Gustavo de la Casas in Harvard International Review:

Historical parallels capture the collective imagination, and for good reason. They offer an intelligible way to understand present events and avoid past mistakes. The Vietnam War, for instance, continues to inform American decisions in Iraq and Afghanistan; it warns us of the perils of lengthy occupations, of public sensitivity to mounting casualties, and of the importance of exit strategies. But there is always the hidden danger of taking such parallels at face value. This is happening now, with the widespread comparison of the current economic crisis to the Great Depression. An ever-larger crop of pessimists warn that, like the 1930s, the coming years will see the arrival of three factors: widespread poverty, extreme popular discontent, and a reluctant Great Power — a perfect storm that previously resulted in failed states and hostile autocracies. These observers arrive at the conclusion that today’s crisis will be no different.
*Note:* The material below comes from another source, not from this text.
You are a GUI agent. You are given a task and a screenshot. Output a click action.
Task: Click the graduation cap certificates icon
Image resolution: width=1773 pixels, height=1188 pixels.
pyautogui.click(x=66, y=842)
Yet the 1930s holds a historical appeal that, paradoxically, hinges on our limited scope of history. Most people, including the bulk of political scientists, know substantially less about the world before the 20th century. The Great Depression thus monopolizes attention simply because it is the one economic cataclysm in our short collective memory. But proximity in time does not mean proximity in facts. It pays to analyze other recessions to glean insights about future prospects.

An interesting case is the 1848 recession, which unlike the 1930s, did not produce staunch dictatorships. Instead, this severe crisis heralded democratic reforms in the major powers of Austria, France, and Prussia, as well as smaller kingdoms like Bavaria, Saxony, Denmark, and Sardinia. To be sure, the degree of democratization varied across these countries, which were mired in absolute monarchies. For instance, barricading Berliners prompted King Frederick William IV to transition Prussia from an absolute monarchy to a constitutional one. By 1850, the new constitution guaranteed a two-house parliament and recognized basic individual rights, but the king still retained many powers – such as the right to veto with impunity. [More]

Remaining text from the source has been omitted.